MasterChef is expanding. It’s in its fourth season here, though it seems as if it’s been around forever, or as long as Hell’s Kitchen at any rate. MasterChef has become a summer staple, like mosquitoes and fleeing the city for the countryside.
It’s one of a number of cooking shows — most of them, it seems, hosted by Gordon Ramsay — that have found a niche on prime-time TV during the summer, an alternative to reruns and cop shows not good enough to air during the winter, when more people are watching TV.
Of the summer cooking shows, MasterChef is the only one that’s expanding like a foodie’s waistline, though. Earlier this month, CTV announced plans for MasterChef Canada, which will debut sometime in 2014.
MasterChef Canada joins some 36 other international versions. Co-executive produced by Elisabeth Murdoch, of the Murdoch media clan, MasterChef has versions in countries as far-flung as Bangladesh, Finland and Israel. Junior MasterChef will join CTV’s lineup in the fall, when it will air Fridays, on the same day and at the same time as on parent network Fox.
Ramsay — yes, him again — wrapped filming on Junior MasterChef’s first season last month. As Ramsay explained at the time, “Having children of my own who love to cook, I know firsthand the skill and passion these kids can have at such a young age, and what they can do with it. It’s just extraordinary to watch them in action.”
MasterChef is user friendly in a way that Hell’s Kitchen isn’t. An online link points viewers to the night’s recipe du jour, encouraging viewers to try their luck at home, in their own kitchen. That’s unlikely to happen with Hell’s Kitchen, even if you do like your chicken raw or your risotto burned to a crisp.
Sixteen would-be chefs remain when MasterChef returns tonight. The amateur cooks include a boxing coach and a young woman identified in captions as a “yacht stewardess,” which seems a little déclassé and old-fashioned for a 2013 reality show, but she’s still in contention for the grand prize.

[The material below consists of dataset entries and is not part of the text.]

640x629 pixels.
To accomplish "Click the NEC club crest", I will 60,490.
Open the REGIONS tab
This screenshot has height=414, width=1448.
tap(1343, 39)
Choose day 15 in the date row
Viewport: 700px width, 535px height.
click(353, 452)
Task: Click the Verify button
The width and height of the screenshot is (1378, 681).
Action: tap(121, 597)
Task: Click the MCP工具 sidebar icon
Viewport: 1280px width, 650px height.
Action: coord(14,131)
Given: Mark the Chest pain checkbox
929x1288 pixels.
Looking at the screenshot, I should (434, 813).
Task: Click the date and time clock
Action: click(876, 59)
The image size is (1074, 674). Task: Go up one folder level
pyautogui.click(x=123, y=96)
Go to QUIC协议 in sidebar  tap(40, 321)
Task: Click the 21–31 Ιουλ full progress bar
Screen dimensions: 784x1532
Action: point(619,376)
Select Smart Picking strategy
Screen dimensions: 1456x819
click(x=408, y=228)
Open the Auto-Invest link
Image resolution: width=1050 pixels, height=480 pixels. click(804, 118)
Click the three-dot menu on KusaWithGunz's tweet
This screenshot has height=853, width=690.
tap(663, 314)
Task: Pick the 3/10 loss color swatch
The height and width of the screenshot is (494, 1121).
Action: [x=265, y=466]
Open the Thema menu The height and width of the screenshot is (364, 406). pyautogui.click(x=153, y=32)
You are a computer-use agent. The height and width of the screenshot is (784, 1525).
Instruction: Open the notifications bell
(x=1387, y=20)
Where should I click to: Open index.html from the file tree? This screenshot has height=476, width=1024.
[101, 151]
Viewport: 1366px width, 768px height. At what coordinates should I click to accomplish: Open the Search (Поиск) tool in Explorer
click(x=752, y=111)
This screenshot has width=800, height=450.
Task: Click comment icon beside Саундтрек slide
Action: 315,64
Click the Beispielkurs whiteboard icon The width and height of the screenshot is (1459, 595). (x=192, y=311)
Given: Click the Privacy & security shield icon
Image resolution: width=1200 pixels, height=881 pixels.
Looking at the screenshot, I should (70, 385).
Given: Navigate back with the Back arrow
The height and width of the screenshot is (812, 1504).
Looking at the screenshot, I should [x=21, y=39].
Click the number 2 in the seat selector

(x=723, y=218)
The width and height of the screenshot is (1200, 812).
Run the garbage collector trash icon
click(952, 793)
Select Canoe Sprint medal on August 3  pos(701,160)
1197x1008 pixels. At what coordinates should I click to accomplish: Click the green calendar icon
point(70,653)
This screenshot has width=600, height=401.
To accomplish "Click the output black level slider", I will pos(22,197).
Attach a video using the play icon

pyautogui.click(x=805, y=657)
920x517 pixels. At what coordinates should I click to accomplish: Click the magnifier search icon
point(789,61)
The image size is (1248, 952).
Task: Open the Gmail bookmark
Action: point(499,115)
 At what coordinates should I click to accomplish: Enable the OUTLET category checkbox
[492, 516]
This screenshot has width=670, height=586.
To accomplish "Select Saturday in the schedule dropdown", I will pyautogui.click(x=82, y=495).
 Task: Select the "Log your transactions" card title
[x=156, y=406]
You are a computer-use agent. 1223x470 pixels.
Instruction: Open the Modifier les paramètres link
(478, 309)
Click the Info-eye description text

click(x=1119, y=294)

MasterChef is a cooking show, too, as opposed to a long bicker-bash. The chefs’ critiques focus on things like flavour, presentation and technique, rather than who can shout the loudest or sabotage their teammates and get away with it.
At the start of one cooking challenge, Ramsay announced: “Your 60 minutes start now. Sixty minutes is a long time, guys.”
Try two hours, then. That’s how long tonight’s MasterChef is. Fortunately, time flies when you’re having fun. And MasterChef is an enjoyable show — provided that, as with that summer getaway you had planned, you keep your expectations in check.
8 p.m., CTV, Fox
Three to see
• The Spike Guys Choice 2013 awards need little explanation, except that not so long ago, it might have seemed inconceivable that Ben Affleck would one day take home the Guy of the Year award, in an award ceremony designed to celebrate the year’s biggest manchievments. Sylvester Stallone or Steven Seagal, perhaps, but the Gigli guy?
6 p.m., Spike TV
• Modern Family repeats a semi-magical outing from October, in which Phil (Ty Burrell) is delighted with young Luke’s prowess as a budding magician, unaware that Luke has lost his appetite for magic and wants nothing more than to pull a vanishing act.
9 p.m., City, ABC
• Paul McCartney pays Stephen Colbert a return visit on The Colbert Report, perhaps remembering the last time, when Colbert famously read off his notes: “So you were in a band called ... The Beatles? What was your thing?” To his credit, Sir Paul stayed in the moment. McCartney rarely grants interviews on the late-night talk-show circuit: Colbert has landed himself quite the coup.